Built space is both a physical entity as well as a socially and historically constructed place. It constantly interacts with human beings, affecting their behavior, thinking, and feeling. Doing religious work in a particular environment implies acknowledging the surroundings to be integral to theology itself. The contributors to this volume view buildings, scriptures, conversations, prayers, preaching, artifacts, music and drama, and built and natural surroundings as contributors to a contextual theology.
The view of the environment in which religion is practiced as integrated with theology represents not just a new theme but also a necessity if one is to understand religion's own depth. Reflections about space and place and how they reflect and affect religious experience provide a challenge and an urgent necessity for theology. This is particularly important if religious practitioners are to become aware of how theology is given expression in the existential spatiality of life. Can space set theology free? This is a challenging question, one that the editor hopes can be answered, at least in part, in this volume.
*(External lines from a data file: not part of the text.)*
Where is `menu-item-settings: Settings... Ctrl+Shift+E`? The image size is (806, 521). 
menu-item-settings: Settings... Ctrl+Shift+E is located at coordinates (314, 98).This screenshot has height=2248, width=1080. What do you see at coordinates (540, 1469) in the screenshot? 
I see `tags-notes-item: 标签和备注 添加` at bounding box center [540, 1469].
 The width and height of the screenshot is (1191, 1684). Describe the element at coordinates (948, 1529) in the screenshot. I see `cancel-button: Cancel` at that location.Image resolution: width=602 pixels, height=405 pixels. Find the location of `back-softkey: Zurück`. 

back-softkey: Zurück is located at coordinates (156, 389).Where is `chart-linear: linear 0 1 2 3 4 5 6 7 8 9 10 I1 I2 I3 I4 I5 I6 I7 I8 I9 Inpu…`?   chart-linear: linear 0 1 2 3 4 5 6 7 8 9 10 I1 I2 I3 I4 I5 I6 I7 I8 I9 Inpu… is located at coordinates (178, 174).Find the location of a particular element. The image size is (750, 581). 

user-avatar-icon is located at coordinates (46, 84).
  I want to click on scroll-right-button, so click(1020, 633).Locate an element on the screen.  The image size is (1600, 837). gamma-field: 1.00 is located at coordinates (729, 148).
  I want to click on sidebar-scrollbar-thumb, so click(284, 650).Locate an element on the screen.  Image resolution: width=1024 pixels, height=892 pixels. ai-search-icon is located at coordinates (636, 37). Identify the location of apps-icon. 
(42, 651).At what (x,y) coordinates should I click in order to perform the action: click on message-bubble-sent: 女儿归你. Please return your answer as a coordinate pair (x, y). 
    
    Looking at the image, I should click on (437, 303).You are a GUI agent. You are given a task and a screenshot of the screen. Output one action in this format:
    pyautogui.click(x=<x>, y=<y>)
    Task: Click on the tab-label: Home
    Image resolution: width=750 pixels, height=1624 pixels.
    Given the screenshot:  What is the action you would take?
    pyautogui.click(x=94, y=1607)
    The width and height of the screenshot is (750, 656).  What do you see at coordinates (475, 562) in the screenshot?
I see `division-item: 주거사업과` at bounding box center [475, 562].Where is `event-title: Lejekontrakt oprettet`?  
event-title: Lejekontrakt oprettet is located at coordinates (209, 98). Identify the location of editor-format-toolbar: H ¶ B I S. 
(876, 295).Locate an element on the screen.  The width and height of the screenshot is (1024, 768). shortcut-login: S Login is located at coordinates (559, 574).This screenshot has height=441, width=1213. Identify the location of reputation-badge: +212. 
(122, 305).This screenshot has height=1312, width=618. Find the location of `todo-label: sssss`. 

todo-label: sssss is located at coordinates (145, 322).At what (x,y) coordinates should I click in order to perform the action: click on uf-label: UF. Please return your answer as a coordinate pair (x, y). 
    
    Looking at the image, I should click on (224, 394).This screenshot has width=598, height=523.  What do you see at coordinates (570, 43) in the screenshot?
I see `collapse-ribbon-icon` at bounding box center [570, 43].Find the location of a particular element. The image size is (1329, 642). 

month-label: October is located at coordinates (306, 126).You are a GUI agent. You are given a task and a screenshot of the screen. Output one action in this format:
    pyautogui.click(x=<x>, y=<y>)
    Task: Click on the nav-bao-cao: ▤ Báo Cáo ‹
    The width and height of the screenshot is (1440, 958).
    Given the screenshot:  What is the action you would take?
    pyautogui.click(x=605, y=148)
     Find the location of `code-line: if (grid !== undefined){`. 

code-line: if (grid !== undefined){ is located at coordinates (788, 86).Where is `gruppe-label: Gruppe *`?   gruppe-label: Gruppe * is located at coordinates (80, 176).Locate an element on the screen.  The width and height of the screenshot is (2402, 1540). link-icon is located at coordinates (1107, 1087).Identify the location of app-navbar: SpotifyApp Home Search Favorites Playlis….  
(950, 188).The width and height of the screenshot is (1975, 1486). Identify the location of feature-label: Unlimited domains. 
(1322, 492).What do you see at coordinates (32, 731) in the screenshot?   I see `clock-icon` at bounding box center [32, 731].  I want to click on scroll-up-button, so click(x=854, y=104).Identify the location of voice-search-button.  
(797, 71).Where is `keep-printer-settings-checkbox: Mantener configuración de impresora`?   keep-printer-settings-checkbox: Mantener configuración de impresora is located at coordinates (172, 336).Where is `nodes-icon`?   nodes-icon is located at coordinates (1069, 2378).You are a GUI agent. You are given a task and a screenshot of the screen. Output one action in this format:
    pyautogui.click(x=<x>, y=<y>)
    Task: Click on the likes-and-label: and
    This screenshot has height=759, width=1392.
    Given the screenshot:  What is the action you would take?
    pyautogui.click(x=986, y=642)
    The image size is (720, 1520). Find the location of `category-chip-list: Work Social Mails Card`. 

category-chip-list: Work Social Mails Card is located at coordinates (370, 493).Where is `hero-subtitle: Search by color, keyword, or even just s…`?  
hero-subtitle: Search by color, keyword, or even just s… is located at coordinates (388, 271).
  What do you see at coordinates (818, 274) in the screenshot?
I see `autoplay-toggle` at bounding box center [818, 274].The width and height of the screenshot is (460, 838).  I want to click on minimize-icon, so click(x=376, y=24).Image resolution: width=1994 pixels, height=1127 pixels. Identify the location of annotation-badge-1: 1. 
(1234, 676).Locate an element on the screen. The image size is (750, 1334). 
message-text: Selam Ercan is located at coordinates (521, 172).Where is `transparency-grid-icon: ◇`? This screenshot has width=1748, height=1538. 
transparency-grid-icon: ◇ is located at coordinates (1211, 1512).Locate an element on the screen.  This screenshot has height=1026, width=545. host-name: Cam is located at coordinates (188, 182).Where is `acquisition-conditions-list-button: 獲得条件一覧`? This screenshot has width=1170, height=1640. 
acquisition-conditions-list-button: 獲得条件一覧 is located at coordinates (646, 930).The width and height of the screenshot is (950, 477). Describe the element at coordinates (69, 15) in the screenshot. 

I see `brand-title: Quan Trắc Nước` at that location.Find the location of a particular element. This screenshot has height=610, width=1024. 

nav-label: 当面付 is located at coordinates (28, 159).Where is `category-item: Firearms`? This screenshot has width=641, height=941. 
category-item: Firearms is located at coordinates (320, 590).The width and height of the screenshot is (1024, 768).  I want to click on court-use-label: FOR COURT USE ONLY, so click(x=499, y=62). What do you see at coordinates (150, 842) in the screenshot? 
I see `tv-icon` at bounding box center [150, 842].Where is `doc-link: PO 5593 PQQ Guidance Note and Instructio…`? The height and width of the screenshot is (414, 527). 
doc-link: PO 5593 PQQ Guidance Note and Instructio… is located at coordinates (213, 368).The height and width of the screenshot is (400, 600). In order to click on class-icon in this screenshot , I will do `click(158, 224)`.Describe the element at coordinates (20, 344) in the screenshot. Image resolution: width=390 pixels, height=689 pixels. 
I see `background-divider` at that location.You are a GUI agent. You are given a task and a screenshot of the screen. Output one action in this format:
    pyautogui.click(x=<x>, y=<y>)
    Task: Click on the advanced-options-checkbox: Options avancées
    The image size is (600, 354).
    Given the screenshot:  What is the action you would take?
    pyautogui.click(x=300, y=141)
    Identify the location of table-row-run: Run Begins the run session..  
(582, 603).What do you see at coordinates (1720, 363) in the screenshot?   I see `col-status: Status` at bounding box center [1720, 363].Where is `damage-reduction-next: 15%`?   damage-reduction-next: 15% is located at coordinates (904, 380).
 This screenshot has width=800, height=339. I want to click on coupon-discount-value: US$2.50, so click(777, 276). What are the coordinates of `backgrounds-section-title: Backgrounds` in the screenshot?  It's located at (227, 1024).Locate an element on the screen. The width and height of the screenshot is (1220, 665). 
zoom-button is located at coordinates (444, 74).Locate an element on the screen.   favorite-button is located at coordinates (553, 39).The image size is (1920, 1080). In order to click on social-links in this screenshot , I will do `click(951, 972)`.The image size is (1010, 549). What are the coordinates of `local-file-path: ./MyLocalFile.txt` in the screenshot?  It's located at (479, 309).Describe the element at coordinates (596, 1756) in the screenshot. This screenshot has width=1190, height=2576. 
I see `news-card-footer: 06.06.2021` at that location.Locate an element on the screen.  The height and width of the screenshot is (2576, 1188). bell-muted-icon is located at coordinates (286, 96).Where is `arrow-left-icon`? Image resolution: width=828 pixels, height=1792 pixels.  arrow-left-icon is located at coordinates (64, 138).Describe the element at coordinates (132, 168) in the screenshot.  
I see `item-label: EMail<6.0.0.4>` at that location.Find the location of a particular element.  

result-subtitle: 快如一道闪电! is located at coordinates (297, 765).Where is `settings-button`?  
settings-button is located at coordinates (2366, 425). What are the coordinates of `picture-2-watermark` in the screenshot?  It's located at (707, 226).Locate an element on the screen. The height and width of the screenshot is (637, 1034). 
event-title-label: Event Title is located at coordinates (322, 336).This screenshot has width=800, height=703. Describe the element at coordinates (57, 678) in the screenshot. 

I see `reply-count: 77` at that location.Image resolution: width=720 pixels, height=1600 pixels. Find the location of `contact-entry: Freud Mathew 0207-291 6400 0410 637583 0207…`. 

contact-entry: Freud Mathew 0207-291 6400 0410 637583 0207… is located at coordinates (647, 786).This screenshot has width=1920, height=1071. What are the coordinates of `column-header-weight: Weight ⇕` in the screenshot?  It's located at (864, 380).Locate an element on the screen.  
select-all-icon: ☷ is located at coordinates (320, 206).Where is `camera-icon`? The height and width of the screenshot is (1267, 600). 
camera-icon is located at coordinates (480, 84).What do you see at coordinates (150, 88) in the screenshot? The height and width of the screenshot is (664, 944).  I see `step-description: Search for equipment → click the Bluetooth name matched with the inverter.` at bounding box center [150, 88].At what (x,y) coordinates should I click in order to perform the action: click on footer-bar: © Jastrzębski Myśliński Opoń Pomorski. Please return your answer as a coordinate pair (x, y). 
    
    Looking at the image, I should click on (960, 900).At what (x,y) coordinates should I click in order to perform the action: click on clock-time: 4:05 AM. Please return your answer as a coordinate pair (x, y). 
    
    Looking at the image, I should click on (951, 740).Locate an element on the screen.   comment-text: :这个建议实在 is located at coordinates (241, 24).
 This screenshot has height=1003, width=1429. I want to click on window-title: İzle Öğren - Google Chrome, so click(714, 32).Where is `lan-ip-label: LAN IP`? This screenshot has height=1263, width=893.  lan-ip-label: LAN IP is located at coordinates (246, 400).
The diversity of theoretical concepts in aesthetics, cultural theory, and architecture are not regarded as a problem to be solved by constructing one overarching dominant theory. Instead, this diversity is viewed in terms of its positive potential to inspire discourse about theology and aesthetics. In this discourse, theology does not need to become fully dependent on one or another theory, but should always clearly present its criteria for choosing this or that theoretical framework. This volume shows clearly how different modes of design in sacred spaces capture a sense of the religious.